◆ **DATA EXTRACTS**:
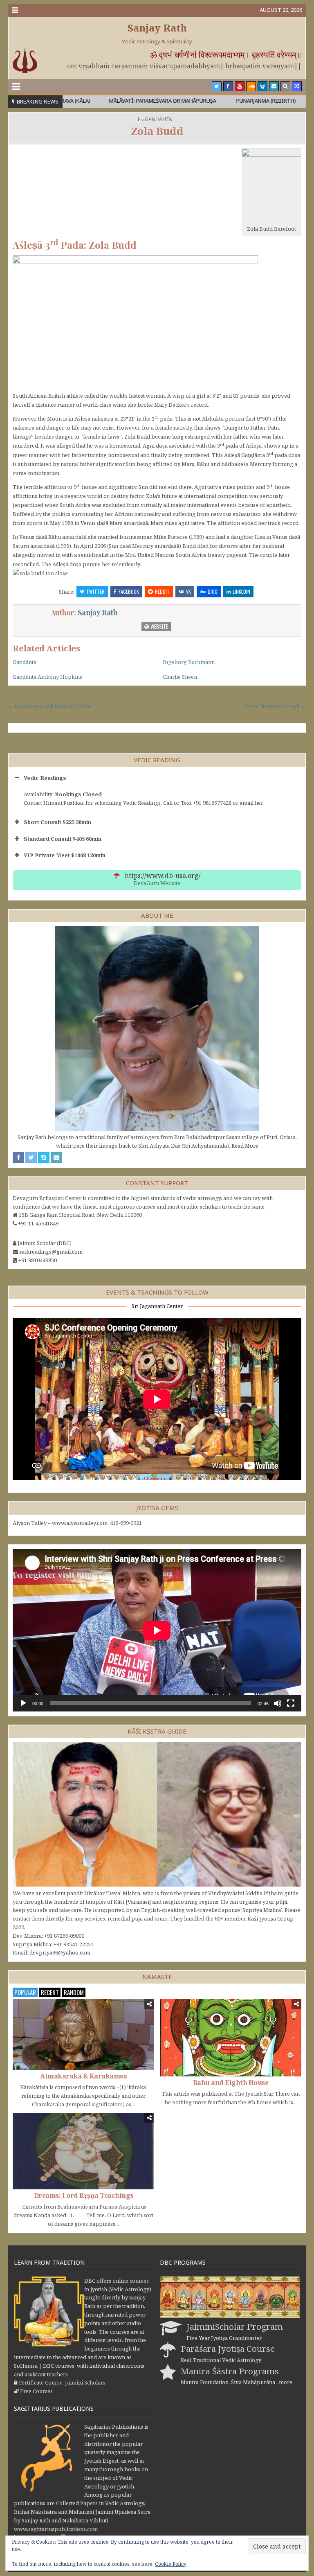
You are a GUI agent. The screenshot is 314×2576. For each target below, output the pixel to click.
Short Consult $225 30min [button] (57, 822)
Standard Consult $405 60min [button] (62, 838)
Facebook (129, 591)
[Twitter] (217, 86)
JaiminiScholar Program (234, 2326)
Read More (244, 1145)
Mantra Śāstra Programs (230, 2371)
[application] (157, 1630)
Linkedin (241, 591)
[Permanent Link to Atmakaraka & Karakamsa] (83, 2034)
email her (251, 802)
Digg (213, 591)
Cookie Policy (170, 2563)
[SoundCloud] (251, 86)
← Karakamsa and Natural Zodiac (50, 706)
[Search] (285, 86)
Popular (25, 1992)
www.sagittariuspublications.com (56, 2529)
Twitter (95, 591)
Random (74, 1992)
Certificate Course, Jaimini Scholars (61, 2382)
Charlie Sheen (180, 676)
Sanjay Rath (157, 27)
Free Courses (36, 2391)
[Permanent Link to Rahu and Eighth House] (230, 2037)
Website (158, 626)
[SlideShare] (262, 86)
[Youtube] (239, 86)
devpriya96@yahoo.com (59, 1952)
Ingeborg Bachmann (189, 662)
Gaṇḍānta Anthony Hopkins (47, 676)
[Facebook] (228, 86)
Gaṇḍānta (158, 119)
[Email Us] (274, 86)
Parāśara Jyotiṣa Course (228, 2348)
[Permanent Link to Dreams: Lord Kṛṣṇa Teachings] (83, 2151)
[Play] (23, 1703)
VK (188, 591)
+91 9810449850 (37, 1260)
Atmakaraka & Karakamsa (83, 2076)
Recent (50, 1992)
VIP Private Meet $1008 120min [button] (64, 855)
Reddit (162, 591)
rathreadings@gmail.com (51, 1251)
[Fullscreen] (291, 1703)
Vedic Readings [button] (45, 777)
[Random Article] (297, 86)
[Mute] (278, 1703)
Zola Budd (157, 131)
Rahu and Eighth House (231, 2082)
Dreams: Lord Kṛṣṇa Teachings (83, 2195)
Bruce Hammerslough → (275, 706)
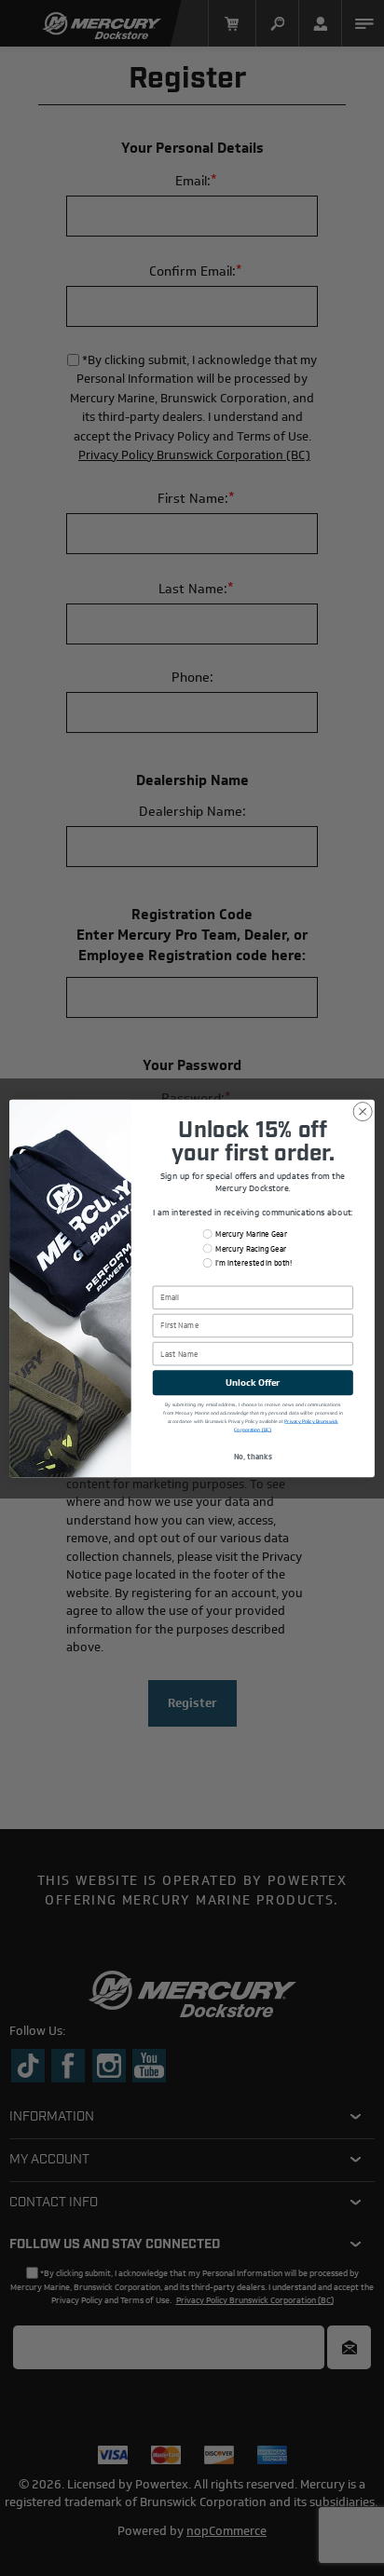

◆ **AIM OF THE EXERCISE**: All of the records above are to be printed exactly, with every picture omitted.

◆ **SOLUTION FOR THIS TASK**:
You are a GUI agent. The screenshot is 314×2576. For each target below, output the pixel to click.
Short Consult $225 30min [button] (57, 822)
Standard Consult $405 60min [button] (62, 838)
Facebook (129, 591)
[Twitter] (217, 86)
JaiminiScholar Program (234, 2326)
Read More (244, 1145)
Mantra Śāstra Programs (230, 2371)
[application] (157, 1630)
Linkedin (241, 591)
[Permanent Link to Atmakaraka & Karakamsa] (83, 2034)
email her (251, 802)
Digg (213, 591)
Cookie Policy (170, 2563)
[SoundCloud] (251, 86)
← Karakamsa and Natural Zodiac (50, 706)
[Search] (285, 86)
Popular (25, 1992)
www.sagittariuspublications.com (56, 2529)
Twitter (95, 591)
Random (74, 1992)
Certificate Course, Jaimini Scholars (61, 2382)
Charlie Sheen (180, 676)
Sanjay Rath (157, 27)
Free Courses (36, 2391)
[Permanent Link to Rahu and Eighth House] (230, 2037)
Website (158, 626)
[SlideShare] (262, 86)
[Youtube] (239, 86)
devpriya96@yahoo.com (59, 1952)
Ingeborg Bachmann (189, 662)
Gaṇḍānta Anthony Hopkins (47, 676)
[Facebook] (228, 86)
Gaṇḍānta (158, 119)
[Email Us] (274, 86)
Parāśara Jyotiṣa Course (228, 2348)
[Permanent Link to Dreams: Lord Kṛṣṇa Teachings] (83, 2151)
[Play] (23, 1703)
VK (188, 591)
+91 9810449850 (37, 1260)
Atmakaraka & Karakamsa (83, 2076)
Recent (50, 1992)
VIP Private Meet $1008 120min [button] (64, 855)
Reddit (162, 591)
rathreadings@gmail.com (51, 1251)
[Fullscreen] (291, 1703)
Vedic Readings [button] (45, 777)
[Random Article] (297, 86)
[Mute] (278, 1703)
Zola Budd (157, 131)
Rahu and Eighth House (231, 2082)
Dreams: Lord Kṛṣṇa Teachings (83, 2195)
Bruce Hammerslough → (275, 706)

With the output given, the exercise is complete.